Bab 4 : Gadis Penyihir

“JANGAAANNNN!!!!”

KRIINNNGGGGG

Alarm berbunyi pertanda pagi telah tiba. Sinar dari bintang biru Formalha yang baru saja terbit dari ufuk timur menyilaukan mata dari jendela. Alisa terbangun dari mimpi yang mengerikan itu, dan baru sadar bahwa ia tengah berada di kamar asrama.

“Oh, sudah pagi ya?” Ucapnya sambil memandangi cermin dan mengusap matanya. Rambutnya terlihat acak-acakan.

“Sudah waktunya sekolah.”

Alisa bergegas untuk membersihkan diri lalu sarapan dengan menu yang telah disediakan pengelola asrama. Dengan mengenakan seragam berupa kemeja lengan pendek dan rok pendek berwarna putih bercorak abu-abu, ia pun bergegas ke sekolah.

Delapan tahun setelah peristiwa mengerikan itu, Alisa bersama anak-anak korban selamat lainnya dipindahkan ke Kartovik. Disana mereka menjalani kehidupan yang baru, termasuk bersekolah. Alisa yang kini berusia 14 tahun bersekolah di SMA Khusus Wanita Kartovik, sebuah sekolah besar yang mampu menampung lebih dari seribu orang siswi.

Kelas dimulai pukul delapan pagi. Para siswi bergegas menuju gedung sekolah mereka yang berjarak sekitar 100 meter dari asrama. Dan seperti biasanya, Alisa yang masih trauma akibat peristiwa di masa lalu itu berjalan sambil tertunduk lesu.

Saat sedang berjalan menuju kelas, seorang gadis lain menyahutnya dari belakang.

ALISA!!! SELAMAT PAGI!!!”

Alisa menengok ke arah suara itu. Terlihat seorang gadis berambut pirang panjang yang sedikit lebih tua darinya. Ia berlari ke arah Alisa itu sambil melambaikan tangan kanannya.

“Oh, Frenska? Selamat pagi juga.” Jawabnya dengan suara pelan.

“Bagaimana kabarmu hari ini?” tanya gadis berambut pirang panjang itu. Dirinya selalu bertanya seperti itu hampir setiap pagi.

“Seperti biasa.” Jawab Alisa sambil menunduk.
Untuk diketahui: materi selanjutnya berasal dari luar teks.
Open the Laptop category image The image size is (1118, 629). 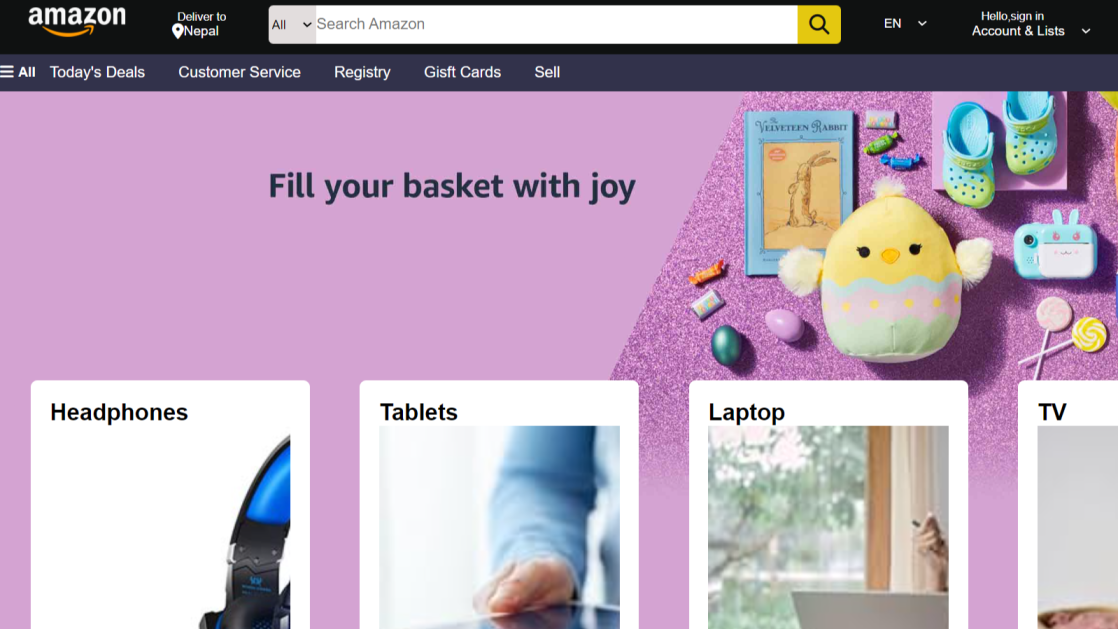click(828, 528)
“Lah kau ini. Setiap aku tanya kabarmu pasti biasa biasa biasa terus. Gak ada jawaban lain apa?” kata Frenska.

“Memang kau ingin aku jawab apa?” tanya Alisa balik.

“Ya... Gimana gitu.” Ujar temannya itu sambil menggaruk-garuk kepalanya. Rupanya ia juga masih bingung.

“hehe...” Alisa sedikit tertawa dengan senyuman tipis.

Gadis enerjik bernama Frenska Albertovia itu lalu memberitahukan suatu informasi menarik padanya.

“Oh iya, Alisa. Mulai hari ini aku akan pindah satu kamar denganmu ya.”

“Loh, kenapa?”

“Aku udah gak tahan sama Gisella. Dia selalu bawa rivalnya Griselia ke kamarku dan ribut terus sambil main perang bantal. Akhirnya aku ngajuin buat pindah dari kamarnya. Eh Kak Novi malah memasukanku di kamarmu. Boleh kan?”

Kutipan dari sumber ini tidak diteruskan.